By Blog Editor Susan Wells

I took a package of Sun Sensitive Fabric into Mrs. Vernon’s 3rd grade class this week. Mrs. Vernon is a teacher who loves science and hands-on learning. She knows how to integrate science into her lesson plans and encourages me to bring in some fun science activities to share with her class throughout the year. I hope she knows this is what I love about my job.

With all the rainy, cloudy weather in the Denver area this spring, it has taken us weeks of trying to schedule a time between all of the other lessons she must get in before the end of the year and the rain drops.

We finally had a window this week. And by window, I mean a few hours before the rain clouds came in. Again.

Sun Print Fabric is treated with a special light sensitive solution, then dried and sealed in a light-proof bag. When exposed to the sun, the fabric will change color. It works just like Sun Sensitive Paper. Place some flat items on top of the fabric, lay it in the sunlight for 5-10 minutes, rinse and you have an original work of art.

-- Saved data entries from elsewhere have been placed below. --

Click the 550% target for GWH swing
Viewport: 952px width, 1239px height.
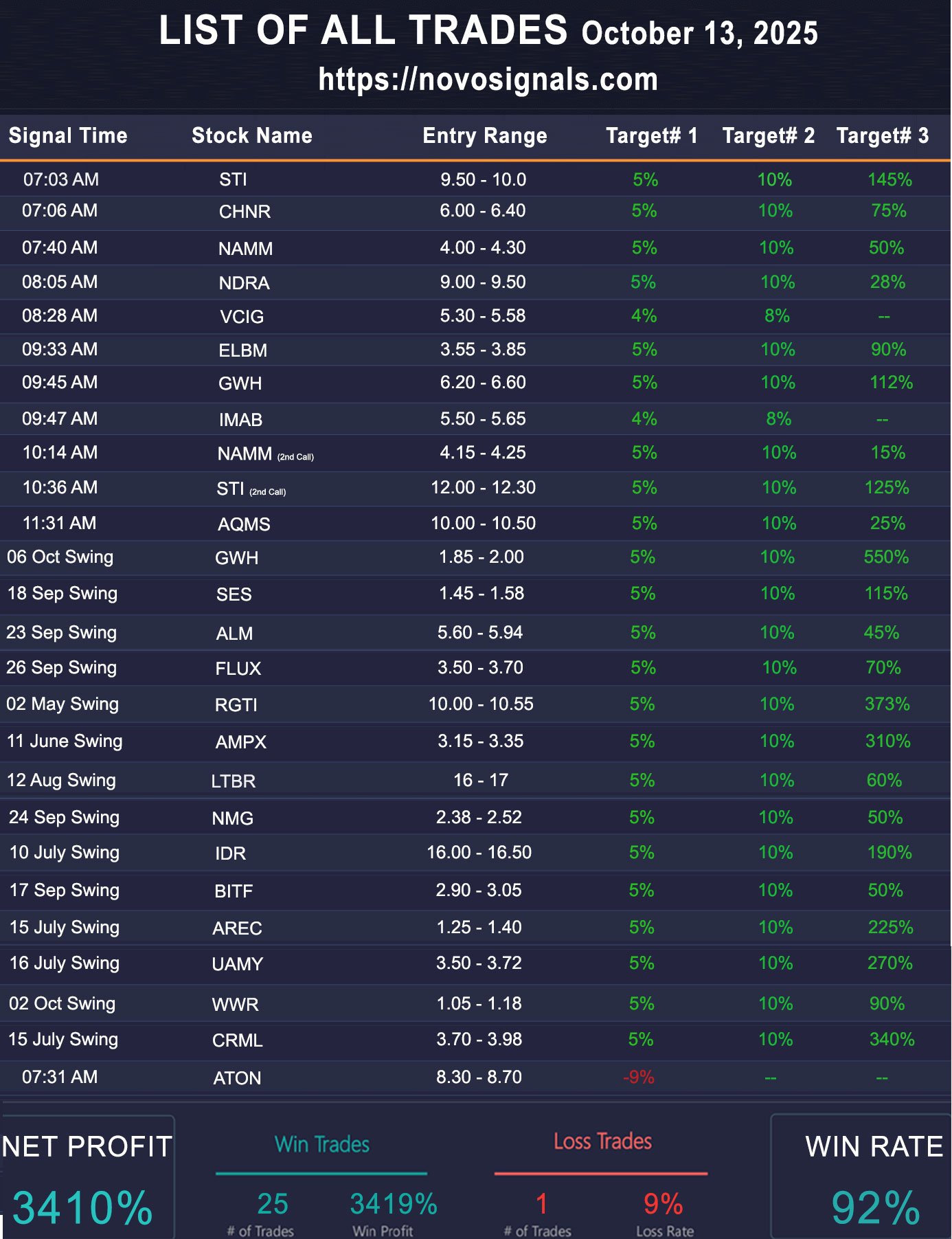tap(886, 557)
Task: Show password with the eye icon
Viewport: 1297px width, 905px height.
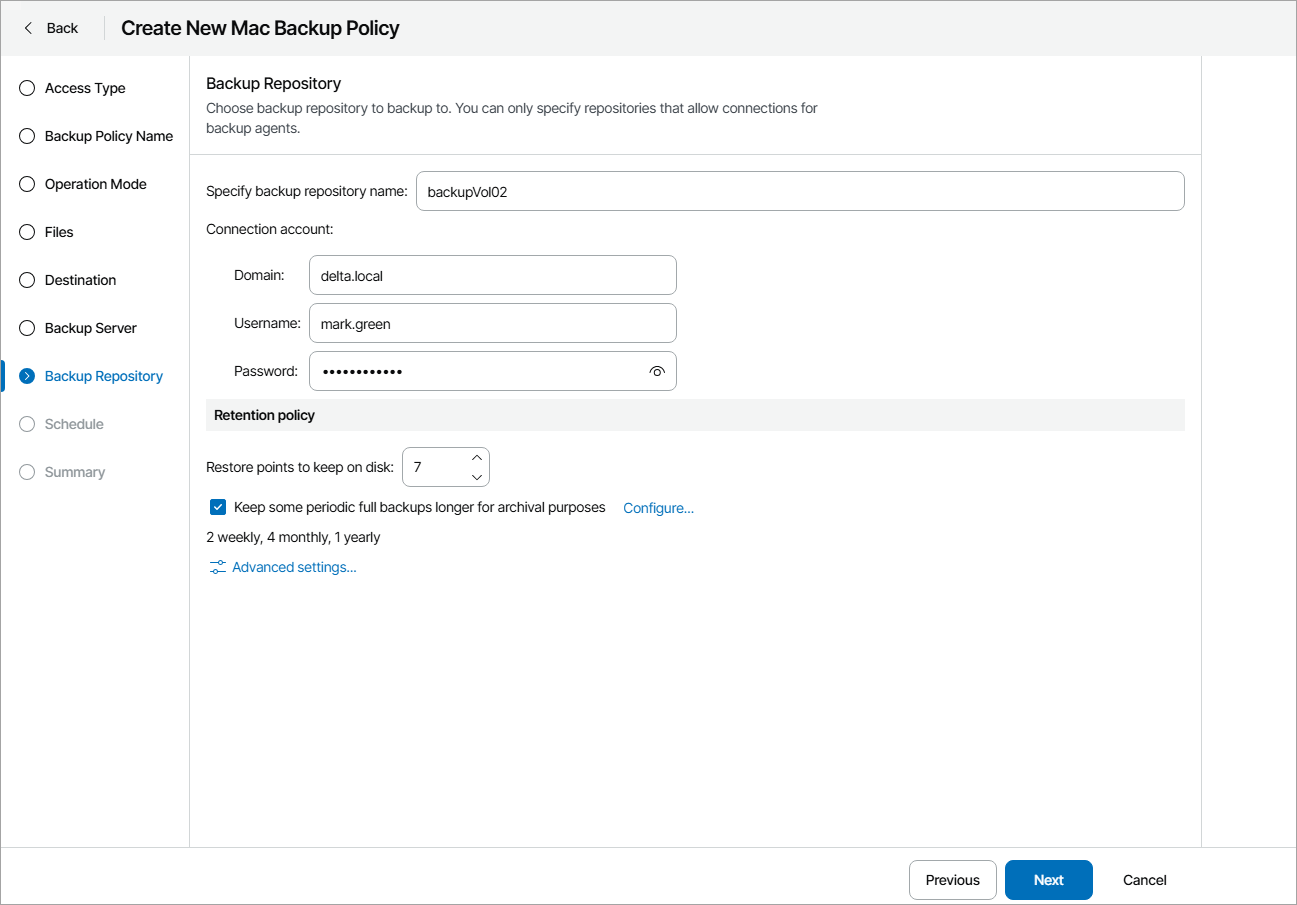Action: 657,371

This was my first time doing this activity with a group. Each student received an 8.5″ 8.5″ inch fabric square. The packets of 20 come in either all blue or multiple colors. We did the multi-colored and I highly recommend it. The fabric colors before being exposed to the sun are different than the finished product. The kids had a hard time picking colors, because the squares were different shades of green and brown. Not exciting, especially if you are a 3rd grader.

One girl said “Don’t you have any other choices?” I promised her it would be cool in the end, and she told me I was right.

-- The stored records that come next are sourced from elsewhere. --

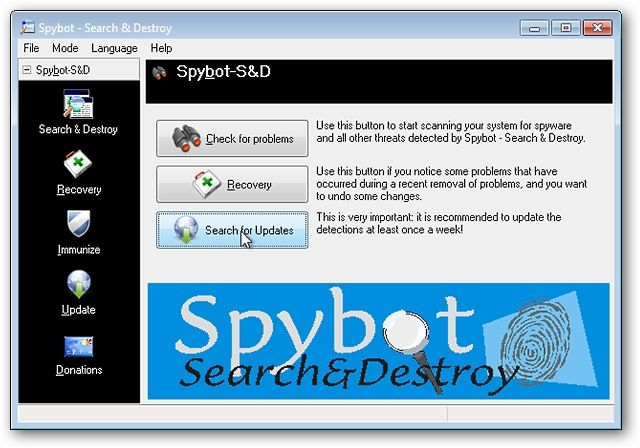Click the Search for Updates button
This screenshot has height=448, width=640.
pos(232,230)
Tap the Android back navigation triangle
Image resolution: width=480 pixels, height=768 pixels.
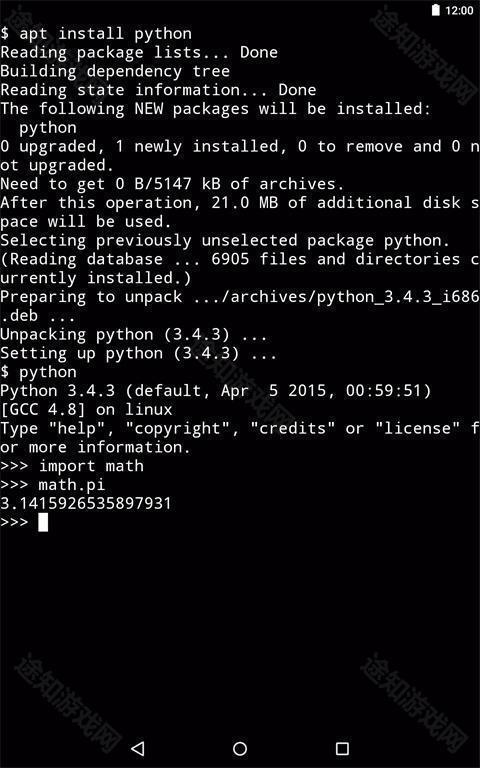[139, 748]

Once they laid it out in the sun and then rinsed them, the fabric turned purple, pink, yellow, green and blue. It was exciting to watch prints and colors come to life in the cold water.

I worked in groups of five at a time. The kids laid out their designs on the floor. When they were ready, I let them choose a piece of fabric. The fabric will not process in florescent light, so it is safe to lay out inside. Once it hits the sunlight, there is no going back. When designing their creation, I told the kids to think of it like a blueprint on fabric. Whatever you lay down will block the sun and protect the fabric from the sunlight. The exposed fabric will react to the light. The students also liked how some shapes casted shadows, creating a 3D look in their design.

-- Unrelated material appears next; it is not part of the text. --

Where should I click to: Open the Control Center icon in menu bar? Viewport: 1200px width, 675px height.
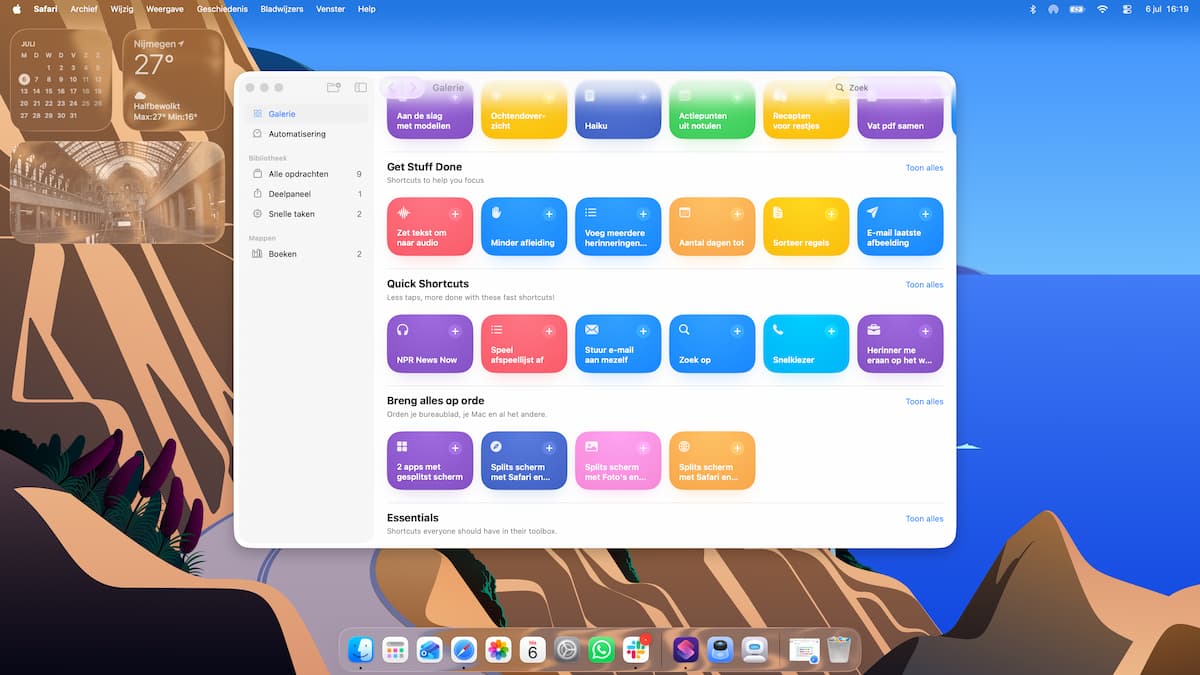click(x=1127, y=9)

The creativity was overflowing. It was fun to watch each group get more creative and more experimental with their fabric squares. While Mrs. Vernon picked flowers and leaves outside, the students searched around the classroom for shapes and objects. My favorites were a pair of scissors and the peace charm off a bracelet.

Sun Print Fabric is a little more expensive than the more popular Sun Sensitive Paper, but the extra investment is worth it. The fabric has a larger space in which to create a masterpiece, it is more durable and it isn’t something that will just get thrown away, like prints on Sun Paper. Mrs. Vernon’s students are planning to make theirs into pillows, bandanas, backpack patches, framed art and more.

Helpful Tips and Tricks

  • It is helpful to do this activity with three adults – one setting up designs, one outside and one at the sink. It is most helpful to have an adult to double check the rinsing and squeeze out all water.
  • Pin fabric squares to a piece of cardboard for stability.
  • Keep everything on top pinned down. We had a few disasters at first, because the wind blew everything off the square as the students carried their boards outside. Have the kids pin all light items. Just be aware of potential shadows from push pins. A non-UV blocking piece of glass will also work well.
  • Use only flat items. The more 3D an item is, the less of an impact it will have. We used paper letters, geometric shapes, leaves (leaves with different shapes and edges work best), necklaces, plastic animals (lay down, don’t stand up), jacks, flowers, ribbons, buttons, beads and anything else the students could find.
  • Don’t move anything or cast shadows onto the fabric once it is in the sunlight.
  • Do this activity in the middle of the day when the sun is overhead and shadows are at a minimum.
  • You can do this on a cloudy day (I tried it the day before). The fabric will need to sit out longer, more like 20-25 minutes to allow for full processing.
  • The fabric isn’t going to change much in the sunlight. You can carefully look under one of your shapes to see if the fabric is working. The real color change won’t come until you rinse it in the sink.
  • Rinse completely until the water runs clear. Squeeze out all extra water. We noticed the water ran clear, but when we squeezed the water out, there was still some dye left in the fabric.
  • Wash your hands after rinsing or it may stain skin.
  • We used a laundry drying rack to hang the wet fabric on.
  • This project is certified non-hazardous but eating the fabric isn’t a great idea. It tastes terrible.
3 replies
  1. Julia Yow
    Julia Yow says:

    Doing a school auction project with sun print fabric. We need to cut our own squares. Can fabric be exposed to a red light in a dark room?

    • Susan Wells
      Susan Wells says:

      The red light should be fine, but I would try it with one square before taking all of them out at once. Sunlight is what alters the fabric. We set up inside under fluorescents and did not see a change until it went into the direct sunlight. It definitely doesn’t hurt to be careful and keep it completely out of sunlight or direct light until ready to use.